After months of discussion, we finally figured out what we were going to do and it quickly came together, except for baseboards. I wanted to use tile, but the tile was very expensive and we were already over budget (as most remodeling jobs have a tendency to be). My husband, by this time, was very exasperated with the workers and sad to tell me so because I wouldn’t give up on wanting to use tile for the baseboards. He finally told me that if I wanted tile I was going to have to figure out how to get it without spending a lot of money. No matter where I looked I could not find any tile that I liked that was cheap enough.
I was in the craft store looking around for ideas for the light-switch plates and saw a kit with a stencil, paint, and directions to create a tile on canvas or paper to hang as a picture decoration. Suddenly, a lightbulb went on in my head. I reasoned that if you could create a real-looking tile to hang on your wall, you could create real-looking tiles for a baseboard. I thought about the Sheetrock mud we had used to plaster the walls and it suddenly came to me. Since I didn’t have a kiln and did not live near a place where I could go buy and paint tiles and fire them, I knew Sheetrock mud could be mixed to the thickness of clay and some tiles were made from clay, right? So, that’s how I created real-looking tiles for my baseboards.
YOU can make real-looking tiles without having to buying dried clay ones, painting them, glazing them, and having them fired, or buying the expensive ones at a big-box store or tile place.
This is how you do it:
Sanded Sheetrock or you can use the more expensive premixed Sheetrock mud
Colored grout (or white if you prefer)
Brush-on acrylic sealer
Snap string line and chalk
Measuring cup to measure Sheetrock and water
Stylus or long sharp nail
Clay shaping tool
Straight edge or something that will create a straight edge
Small bit of fine grit sandpaper (if desired or needed)
Tray to mix Sheetrock, save to mix grout
Note: Make a small test batch first.
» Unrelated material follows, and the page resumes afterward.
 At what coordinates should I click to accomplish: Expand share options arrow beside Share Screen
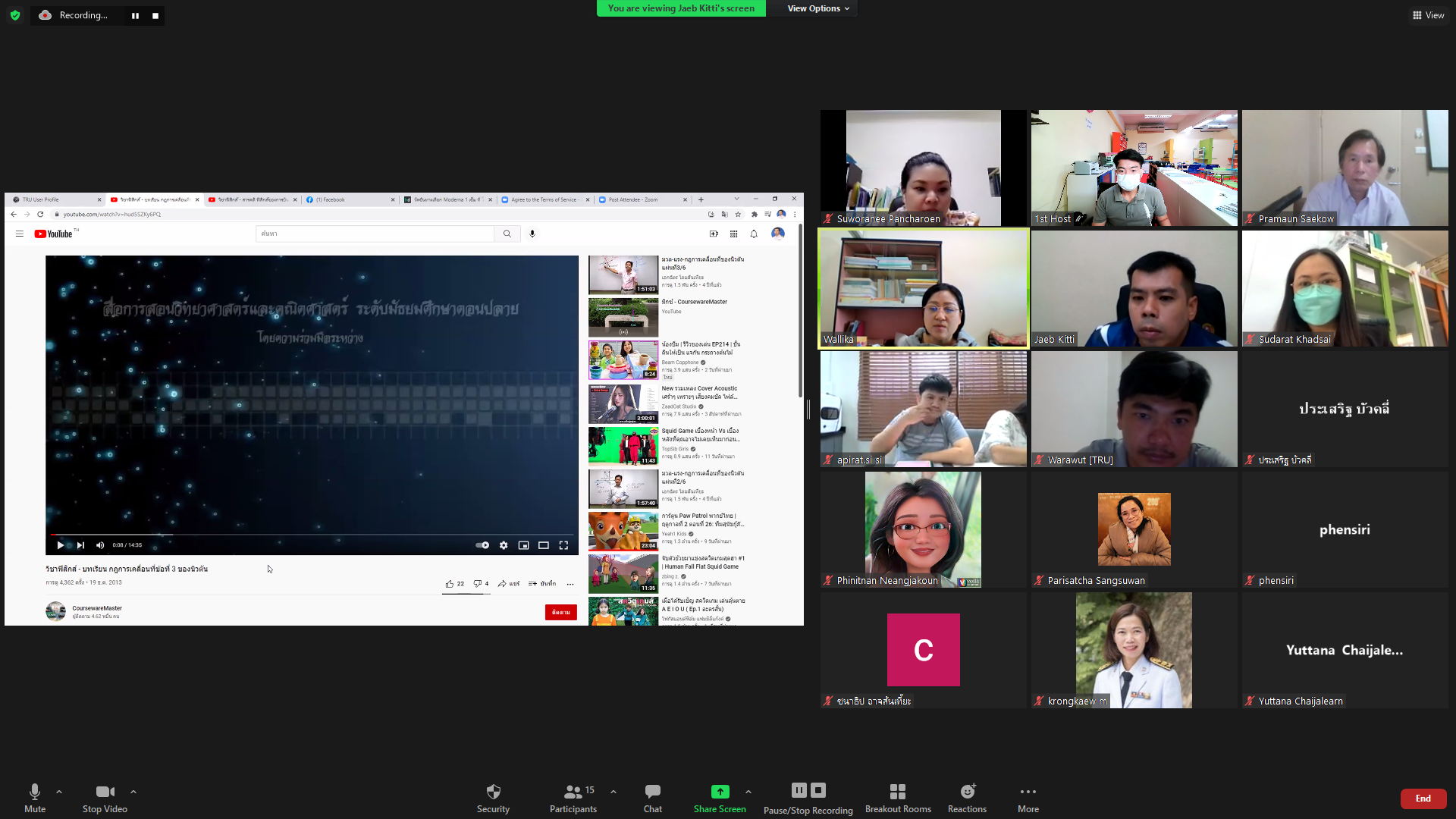(748, 792)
This allows you to determine the amount of paint to put in the mixture to obtain the color you want.
Using a level and snap string with chalk, snap a guideline to use to trowel the Sheetrock on area you want to create your tiles. If the tiles are to meet the flooring, snap a second line just barely above the height of the flooring. Mark off the width of each tile, make sure the mark is high enough that you can see it to remove the Sheetrock between the tiles. Painter’s tape works great for this, as it comes in different widths and allows for different widths between tiles.
Now for the Sheetrock mixture.
- Mix the sanded Sheetrock with water to the consistency of clay.
- Add acrylic paint to the Sheetrock and mix very well.
- Using a trowel, trowel the Sheetrock onto the wall, make it the thickness of a tile. Using an old butter knife and a straight edge artist’s tool or something that will help you keep your line straight, cut out and remove the Sheetrock following the painter’s tape between tiles.
- While the Sheetrock is still wet, using a stencil, trace the design with a stylus or other sharp object like a long nail.
- Relief carve the design using a clay shaping tool. Carve a small amount of Sheetrock away from the design outlines. Don’t worry if it looks rough, you can always use a bit of sandpaper to smooth those rough spots out or a bit of water on your finger works just as well.
- Let your tiles harden and watch to make sure that there are no cracks. Using the color of grout of your choice, grout between your tiles after they are completely dry.
- Let the grout dry completely, then using a brush on sealer, brush on the first coat this will seal the grout and tiles so they are washable and water proof. Let this coat of sealer dry completely, sand gently with fine grit sandpaper, wipe with damp cloth and add another coat of sealer.
You now have designer tile, unlike anyone else’s tile.
This works and is a cheap way to get the tiles you want without paying a high price for them. Your friends and family will give you tons of complements on your remodeling job, especially the exotic tiles you added to the decor of your room/s.
It’s a fun project and one that artsy teenagers love to work on.
Good luck with creating your own designer tiles!